When developing a 2D game, this shape can represent, for example, the area of effect of an attack, such as punching nearby enemies, firing a shotgun, spraying some substance ahead, or casting a magical spell. Calculating its bounding rectangle can be useful for querying a space-partitioning data structure (like a grid, a quadtree, etc.) for potentially affected objects.

I prototyped my solution in ShaderToy, which you can see here: shadertoy.com/view/w3jcRw.

A circular sector is described by:

The output bounding rectangle is described by just vec2 MinPos, MaxPox - two points defining the minimum and maximum coordinates it contains.

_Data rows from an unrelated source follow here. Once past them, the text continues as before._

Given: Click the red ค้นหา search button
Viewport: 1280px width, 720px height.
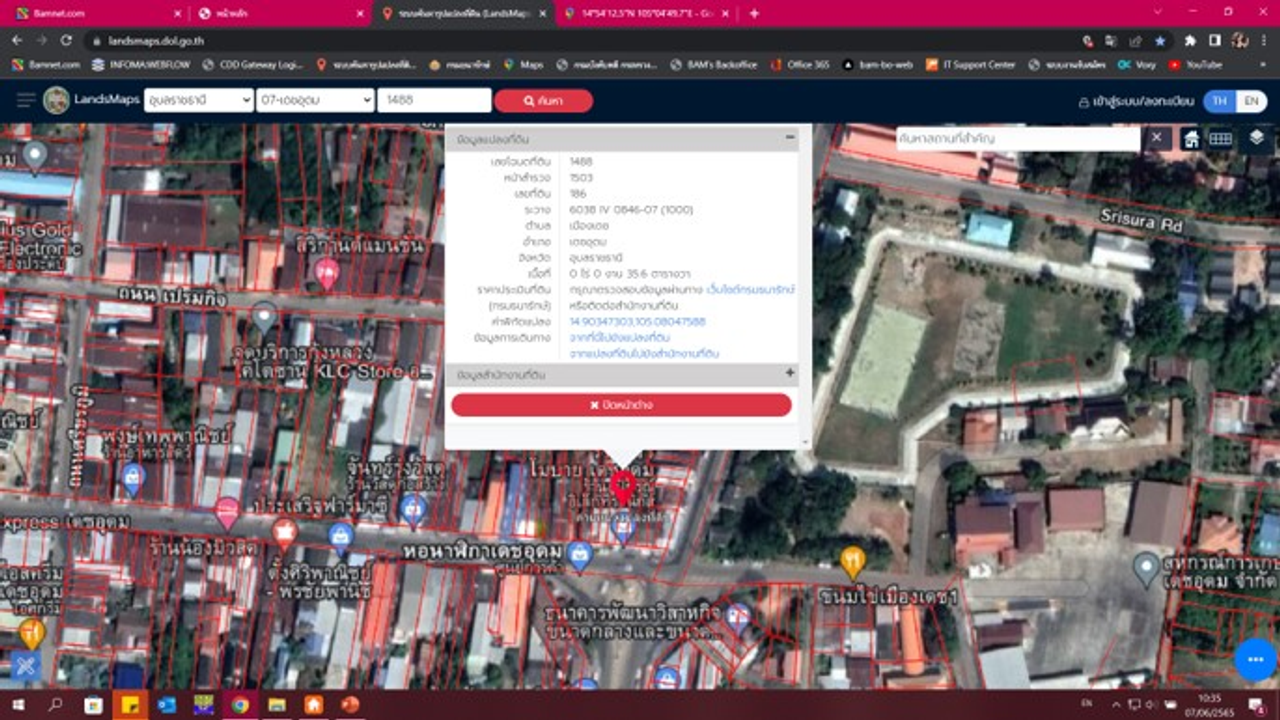Looking at the screenshot, I should (x=543, y=101).
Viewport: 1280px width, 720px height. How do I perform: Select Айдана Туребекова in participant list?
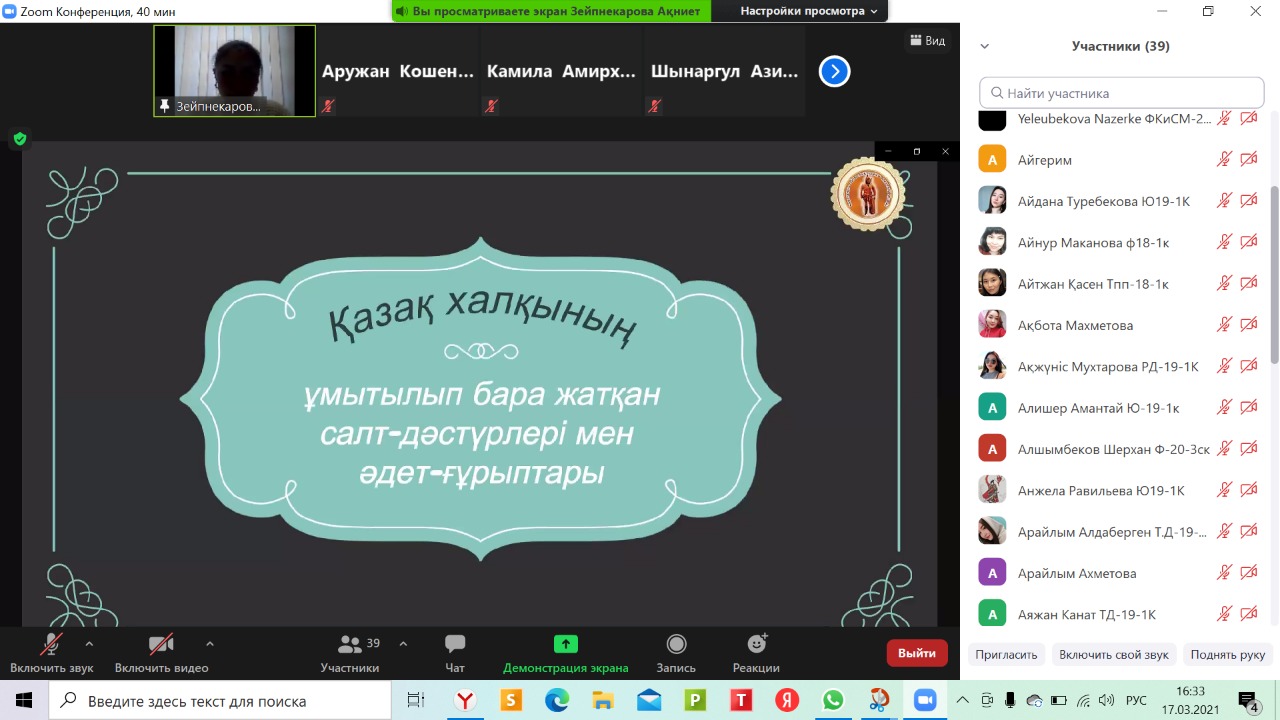(x=1103, y=201)
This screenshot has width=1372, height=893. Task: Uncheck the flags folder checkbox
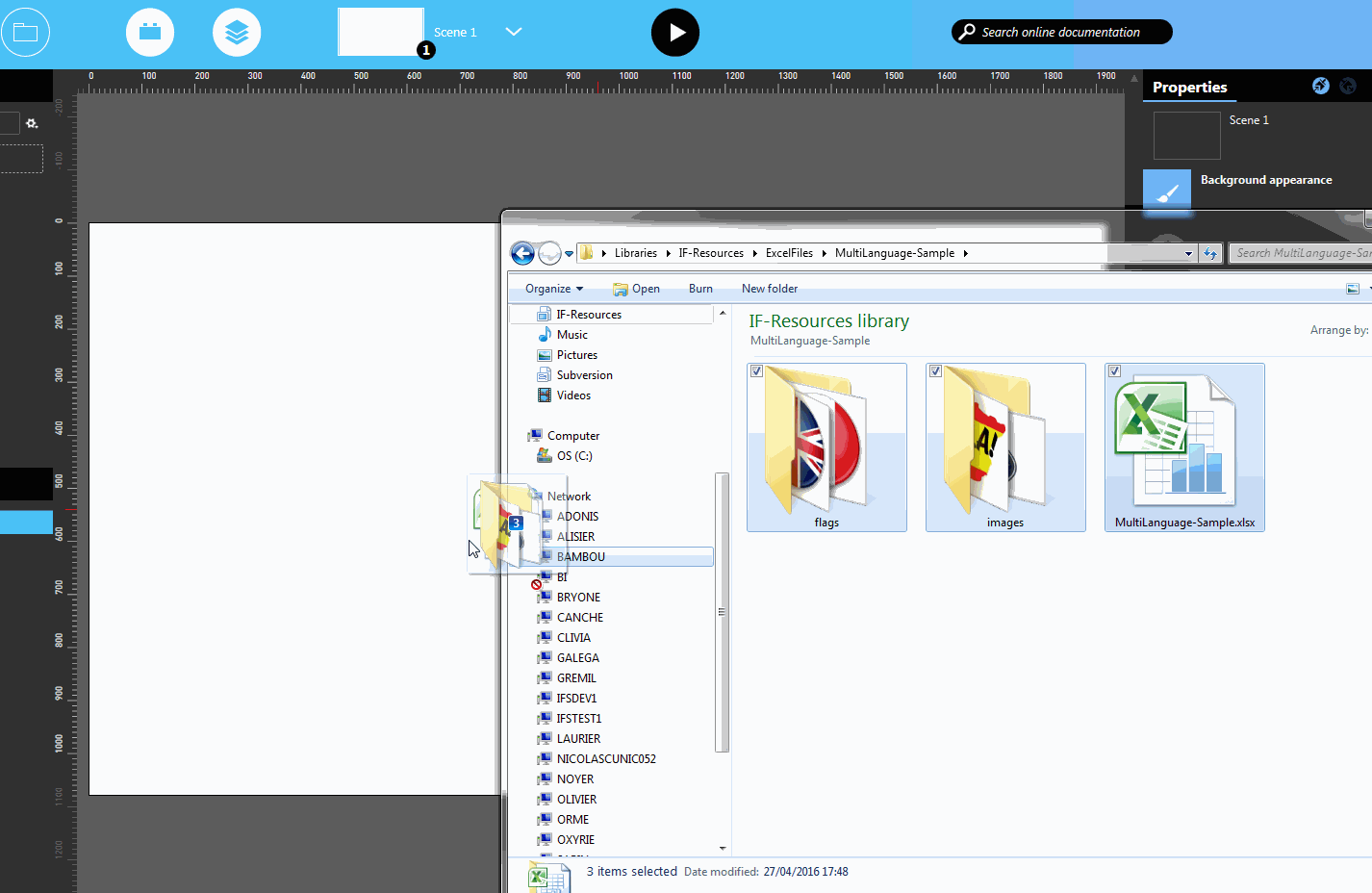click(757, 371)
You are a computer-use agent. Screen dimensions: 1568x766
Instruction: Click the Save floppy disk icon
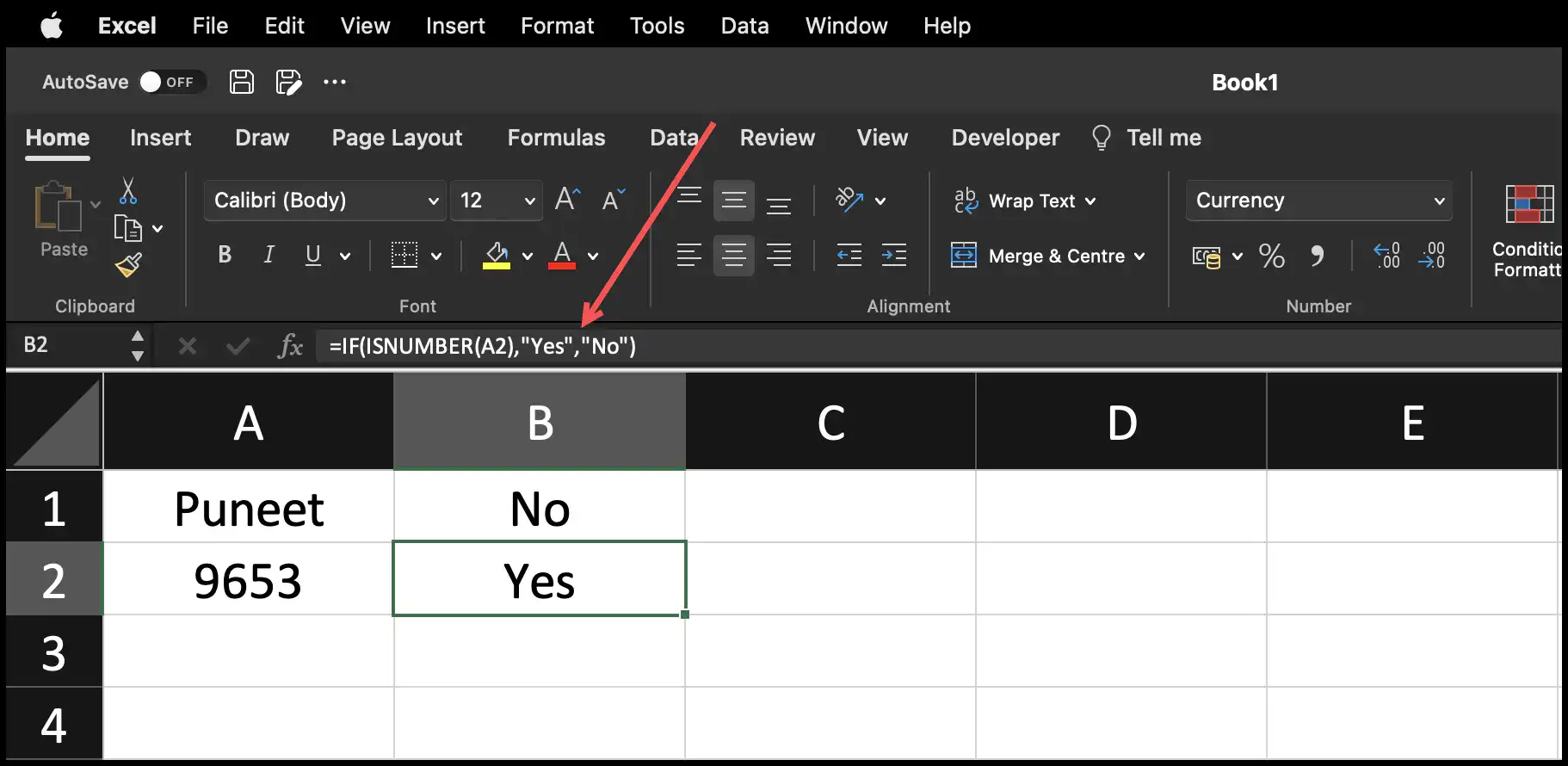tap(242, 82)
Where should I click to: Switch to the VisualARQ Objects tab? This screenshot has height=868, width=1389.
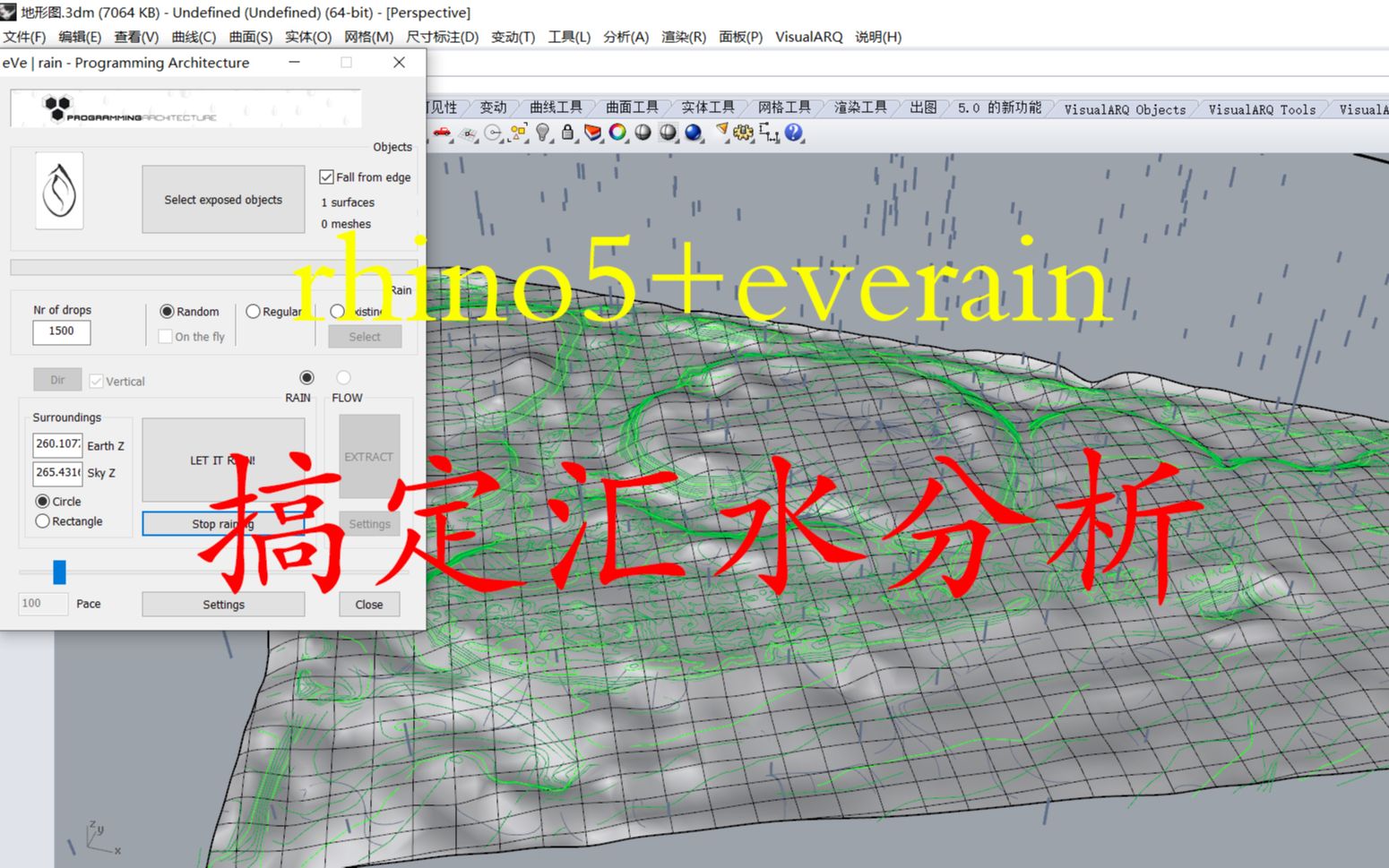(1124, 108)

To calculate the bounding rectangle of our cone, we need to consider all possible points that extend the furthest along the X and Y axes, and take their min/max. The first such point is the apex. The next two are what I call "edge points."

However, there are cases where this is not enough. We also need to check four "extra points" located at a distance of radius from the apex along -X, +X, -Y, +Y, as long as each of these points belongs to the cone.

My final algorithm in GLSL is:

void CalcConeBoundingRect(vec2 apex, vec2 direction, float halfAngle, float radius,
    out vec2 boundingRectMinPos, out vec2 boundingRectMaxPos)
{
    float sinHalfAngle = sin(halfAngle);
    float cosHalfAngle = cos(halfAngle);
    vec2 edgeVec1 = vec2(
        direction.x * cosHalfAngle - direction.y * sinHalfAngle,
        direction.y * cosHalfAngle + direction.x * sinHalfAngle);
    vec2 edgeVec2 = vec2(
        direction.x * cosHalfAngle + direction.y * sinHalfAngle,
        direction.y * cosHalfAngle - direction.x * sinHalfAngle);
    vec2 edgePoint1 = apex + edgeVec1 * radius;
    vec2 edgePoint2 = apex + edgeVec2 * radius;
    boundingRectMinPos = min(min(edgePoint1, edgePoint2), apex);
    boundingRectMaxPos = max(max(edgePoint1, edgePoint2), apex);
    
    vec2 unitVec[4] = vec2[](
        vec2(-1.0, 0.0), vec2(1.0, 0.0),
        vec2(0.0, -1.0), vec2(0.0, 1.0));
    for(int i = 0; i < 4; ++i)
    {
        if(dot(unitVec[i], direction) >= cosHalfAngle)
        {
            vec2 extraPoint = apex + unitVec[i] * radius;
            boundingRectMinPos = min(boundingRectMinPos, extraPoint);
            boundingRectMaxPos = max(boundingRectMaxPos, extraPoint);
        }
    }
}

Note that we don't use raw angles here, apart from the initial parameter. We don't call the atan2 function, nor do we compare whether one angle is smaller than another. We simply operate on vectors - a common theme in well-designed geometric algorithms.

The algorithm can be optimized further if we store the sine and cosine of the angle in advance. Alternatively, if we have only one of them, we can compute the other using the formula below. This way, we never need to use the raw angle value at all.

float sinHalfAngle = sqrt(1.0 - cosHalfAngle * cosHalfAngle);

EDIT: Big thanks to Matthew Arcus for suggesting an improvement to the code! I applied it to the listing above.